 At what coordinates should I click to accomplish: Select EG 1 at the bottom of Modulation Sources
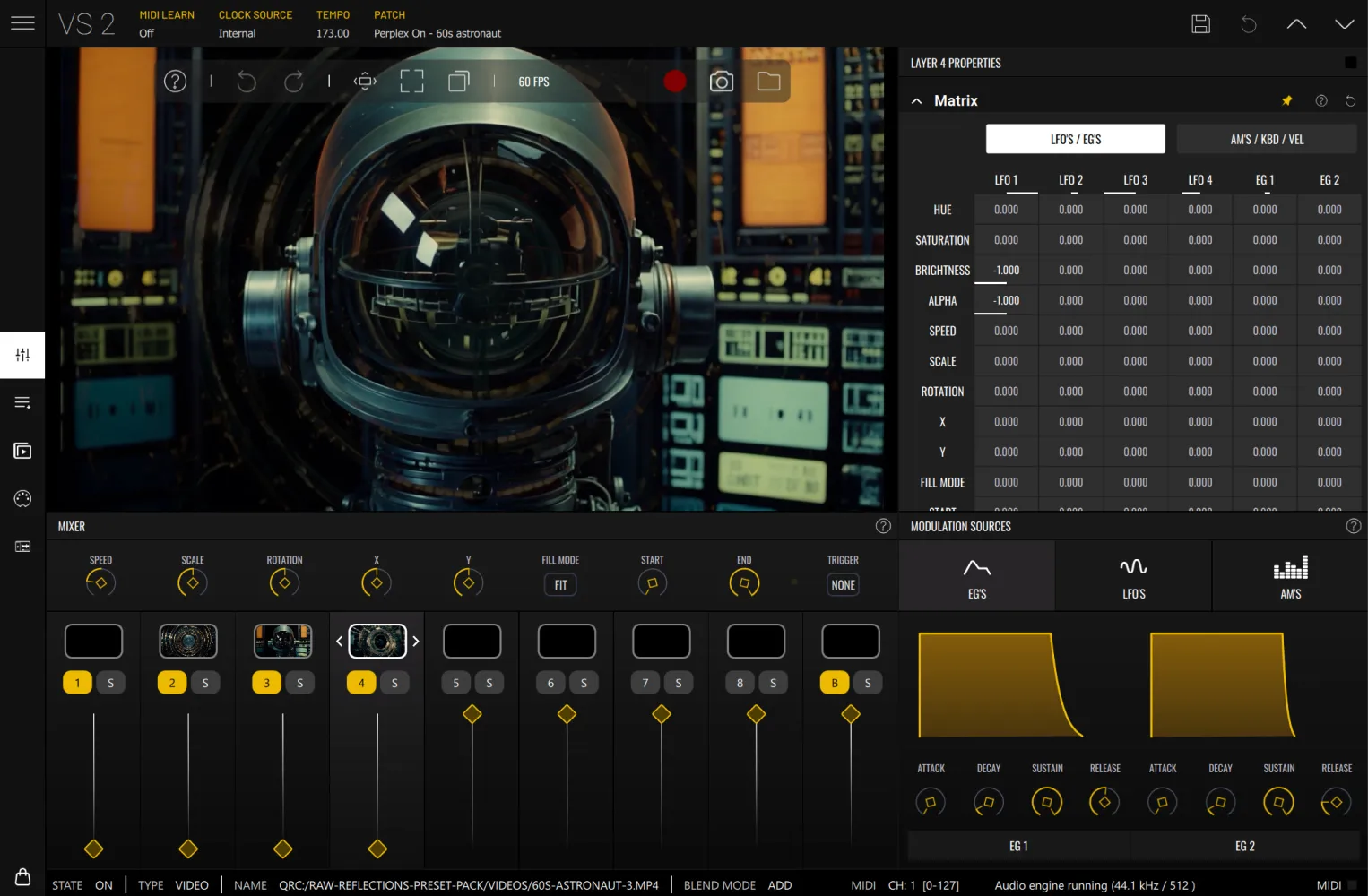click(x=1017, y=845)
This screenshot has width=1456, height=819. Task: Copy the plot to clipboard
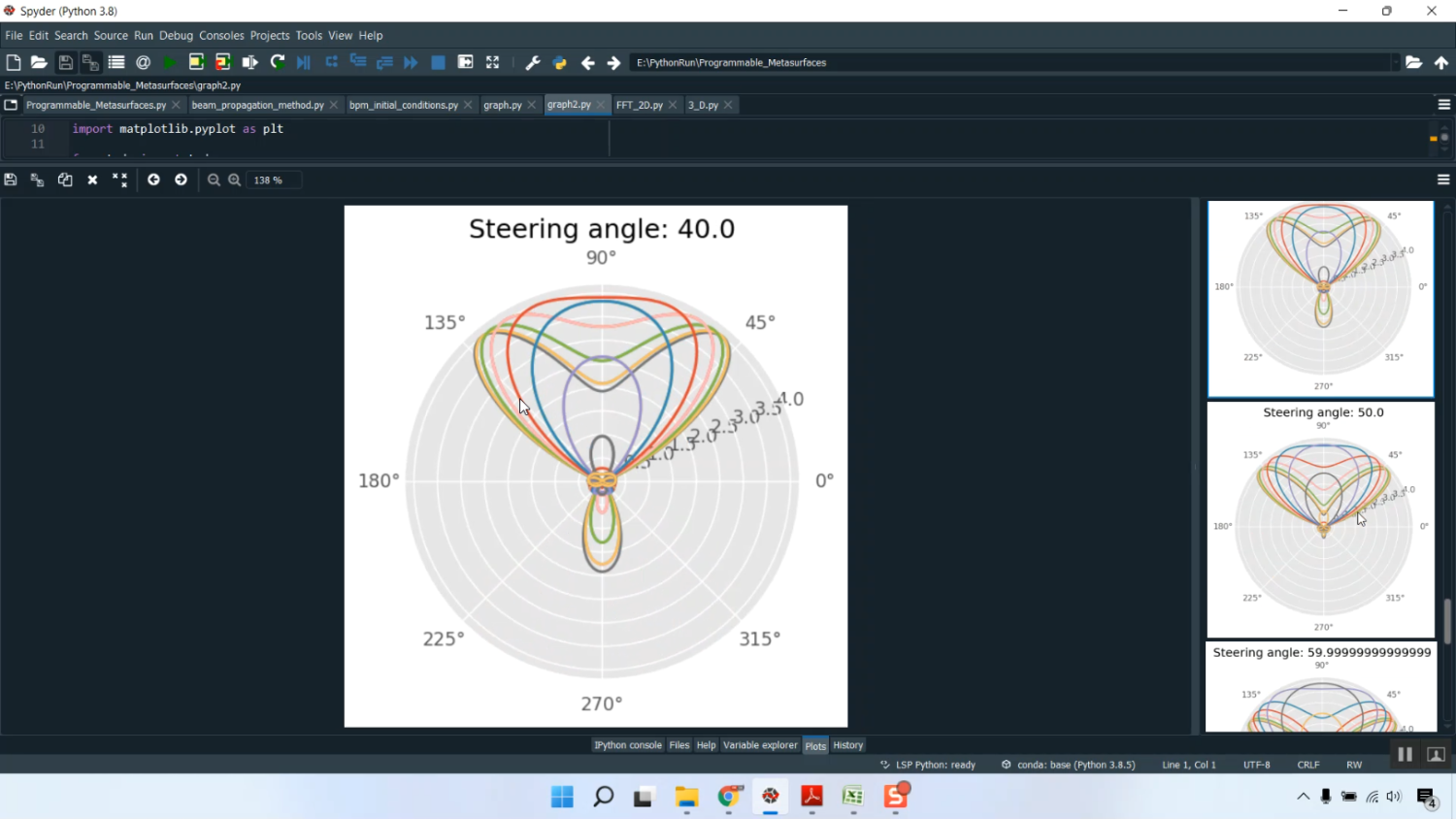[x=65, y=180]
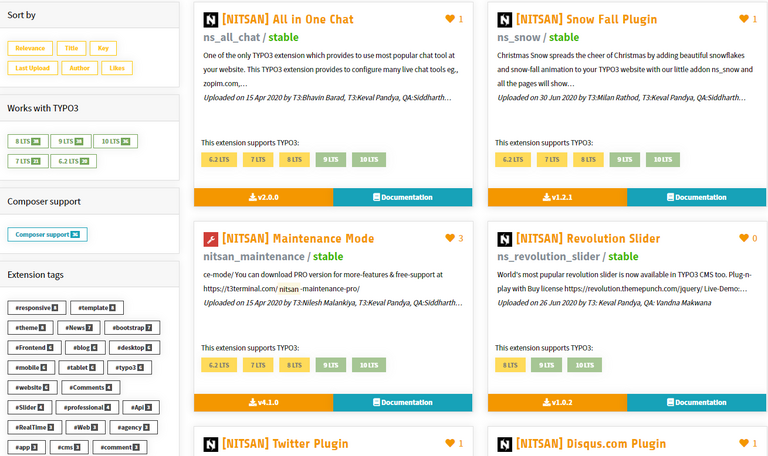Screen dimensions: 768x456
Task: Enable the Composer support filter
Action: pos(48,234)
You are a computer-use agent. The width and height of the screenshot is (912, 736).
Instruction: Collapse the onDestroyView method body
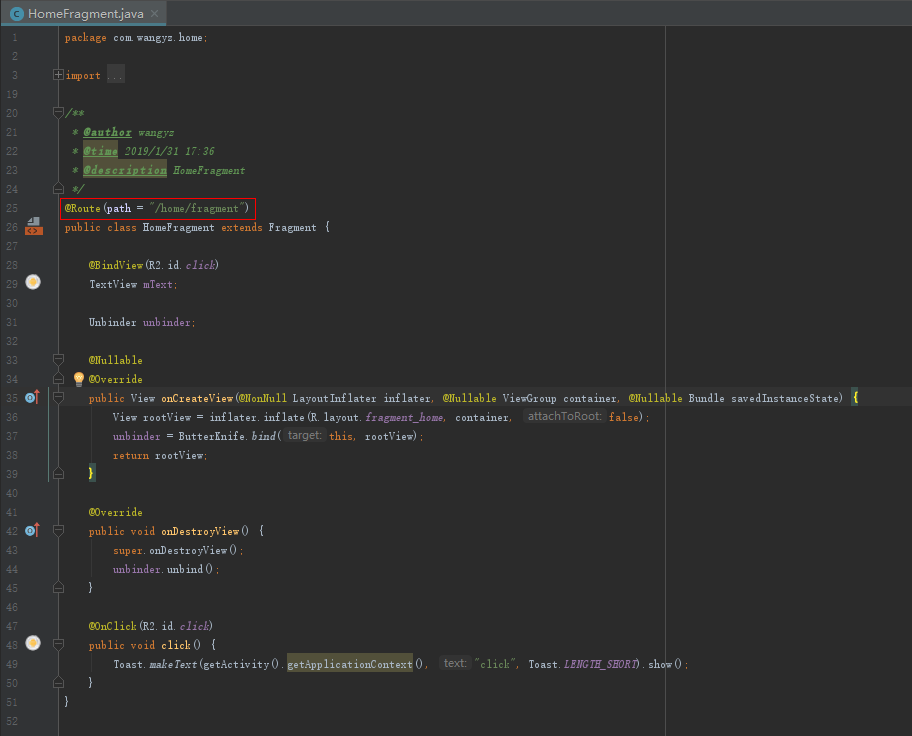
■ ■ ■
▶ [TASK DIRECTIONS]: Line for line, retype the material exactly, omitting any pictures.

▶ [RESPONSE TO THIS TASK]:
 At what coordinates should I click to accomplish: Select EG 1 at the bottom of Modulation Sources
click(x=1017, y=845)
This screenshot has width=1456, height=819. Task: Copy the plot to clipboard
[x=65, y=180]
Screen dimensions: 768x456
Task: Enable the Composer support filter
Action: pos(48,234)
You are a computer-use agent. The width and height of the screenshot is (912, 736).
Instruction: Collapse the onDestroyView method body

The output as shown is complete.